◆ Problem to work on:
Locate the string "agent" throughout the material and copy every line in which it occurs.

◆ Supplied records:
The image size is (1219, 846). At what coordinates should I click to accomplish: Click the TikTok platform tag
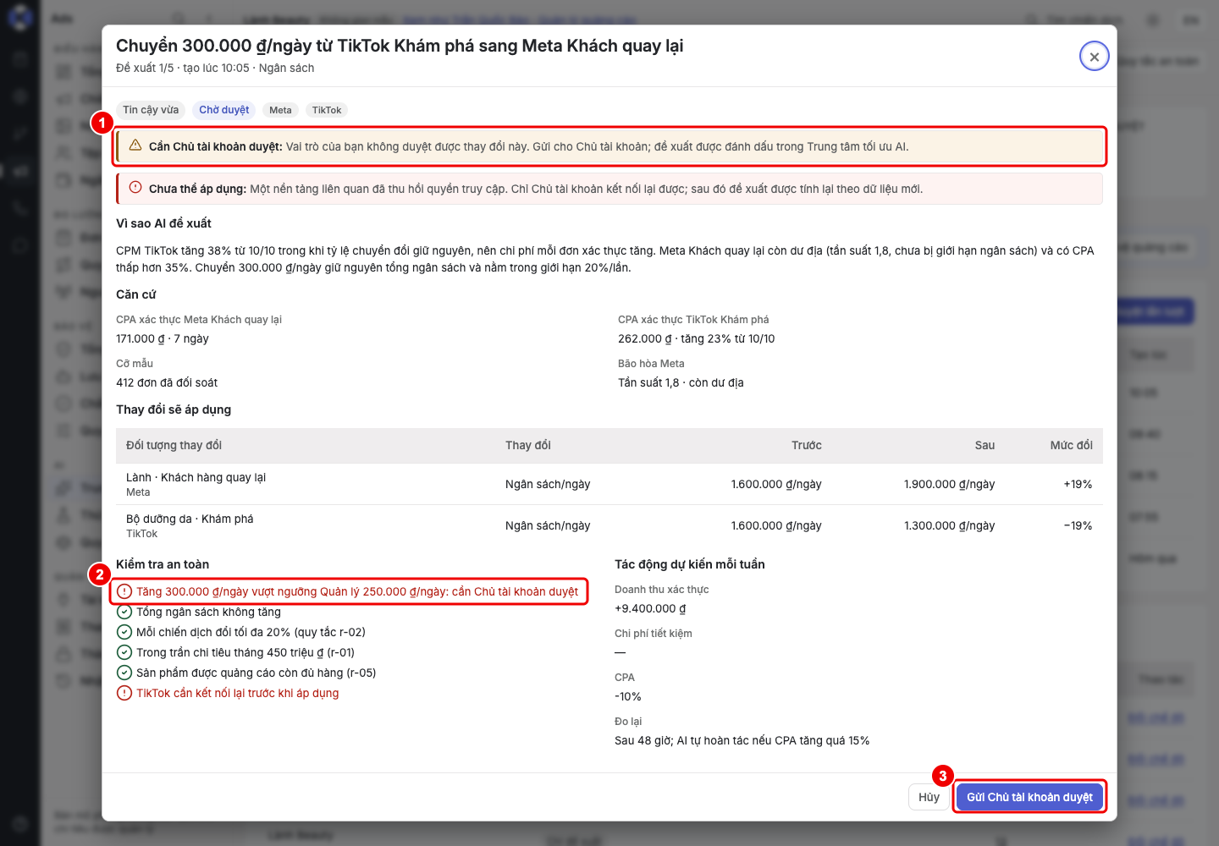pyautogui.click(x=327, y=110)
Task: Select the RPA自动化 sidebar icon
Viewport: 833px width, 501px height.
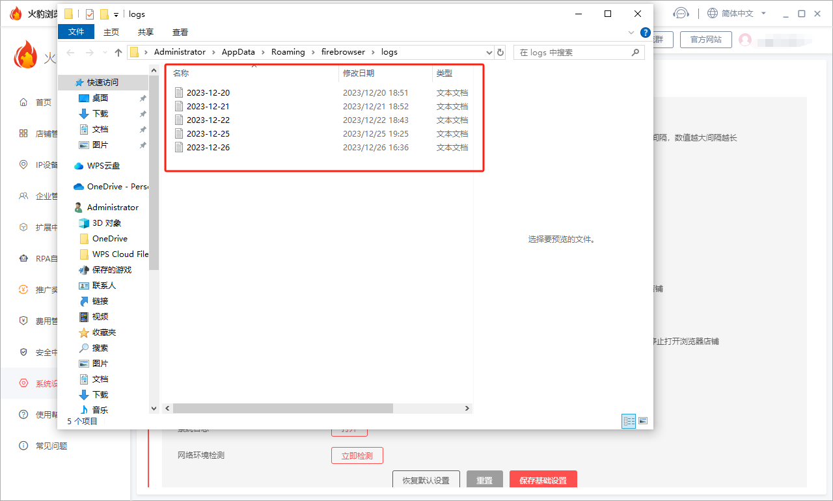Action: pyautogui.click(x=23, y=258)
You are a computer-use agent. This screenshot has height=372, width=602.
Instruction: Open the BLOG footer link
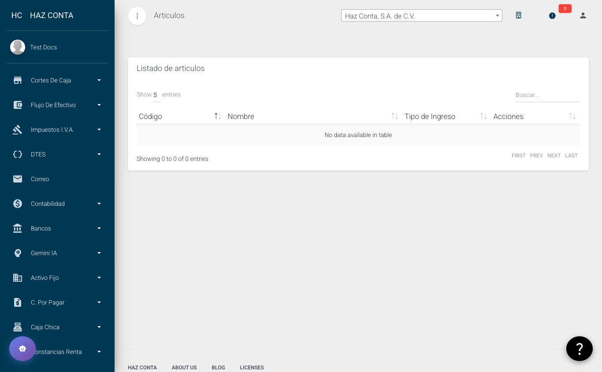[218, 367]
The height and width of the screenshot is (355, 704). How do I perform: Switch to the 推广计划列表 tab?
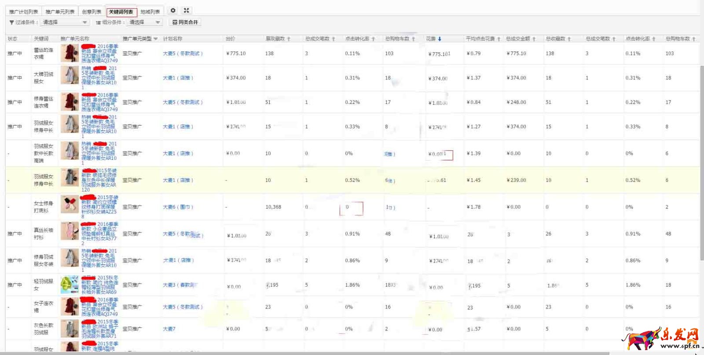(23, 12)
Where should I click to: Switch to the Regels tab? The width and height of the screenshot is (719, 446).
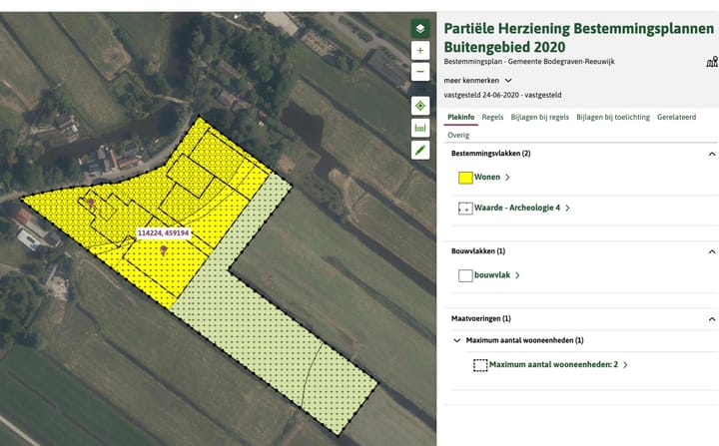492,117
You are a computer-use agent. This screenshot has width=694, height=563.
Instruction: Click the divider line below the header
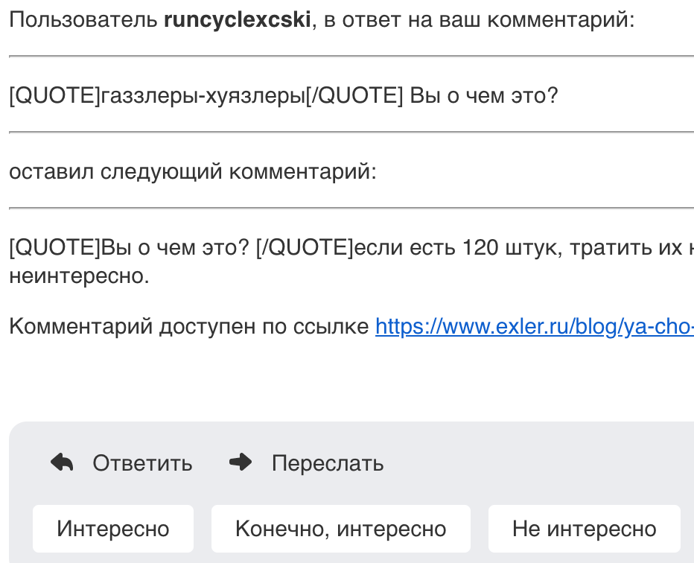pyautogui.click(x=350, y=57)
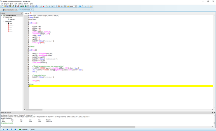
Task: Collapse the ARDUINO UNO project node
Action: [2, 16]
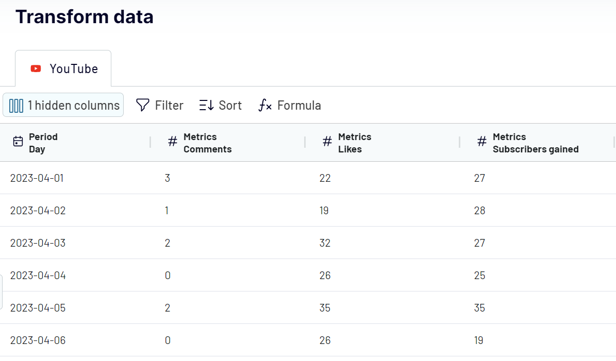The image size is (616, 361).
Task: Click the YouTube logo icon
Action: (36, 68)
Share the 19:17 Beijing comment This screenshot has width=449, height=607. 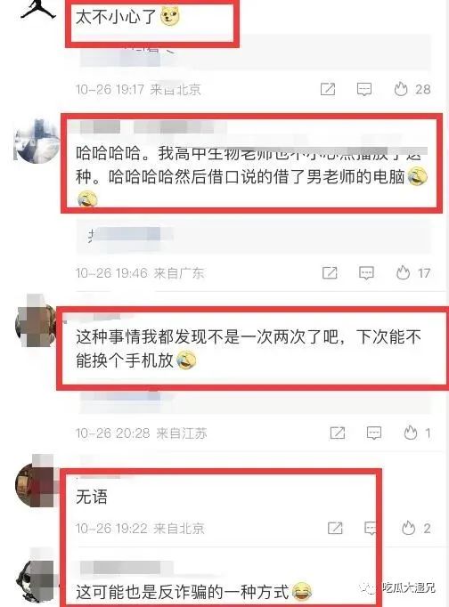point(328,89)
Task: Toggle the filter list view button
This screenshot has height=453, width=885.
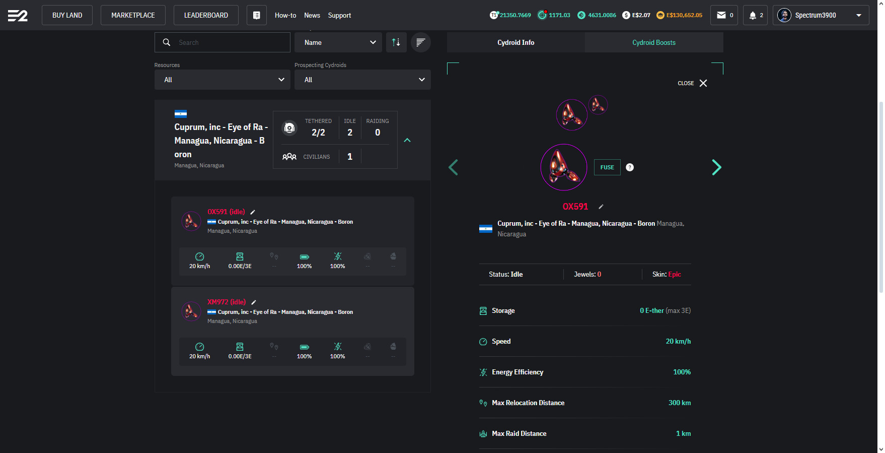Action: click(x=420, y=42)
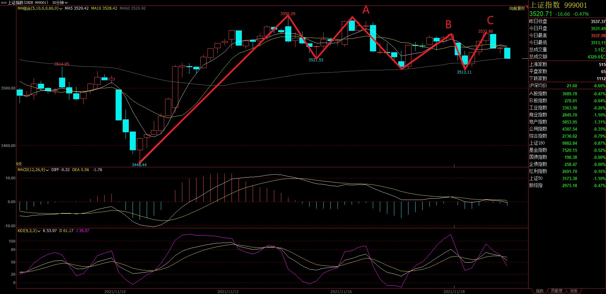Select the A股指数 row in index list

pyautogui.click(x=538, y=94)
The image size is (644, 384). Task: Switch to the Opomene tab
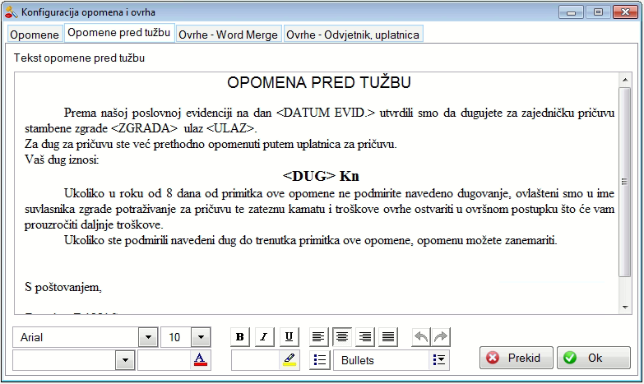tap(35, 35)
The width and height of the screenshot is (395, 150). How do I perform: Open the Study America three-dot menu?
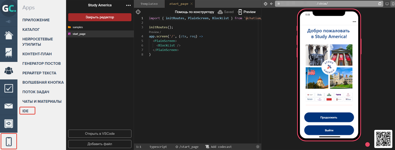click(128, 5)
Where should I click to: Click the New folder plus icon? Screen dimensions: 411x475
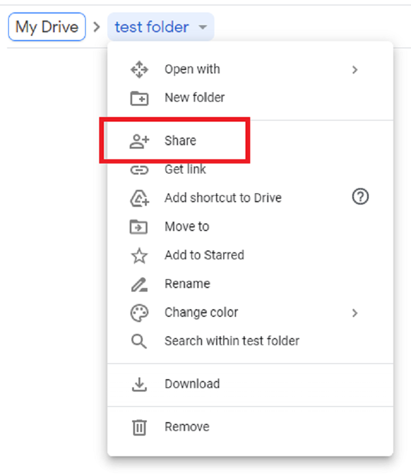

◆ Answer box:
You are a computer-use agent. This screenshot has height=372, width=602.
You are a computer-use agent. This screenshot has width=694, height=563.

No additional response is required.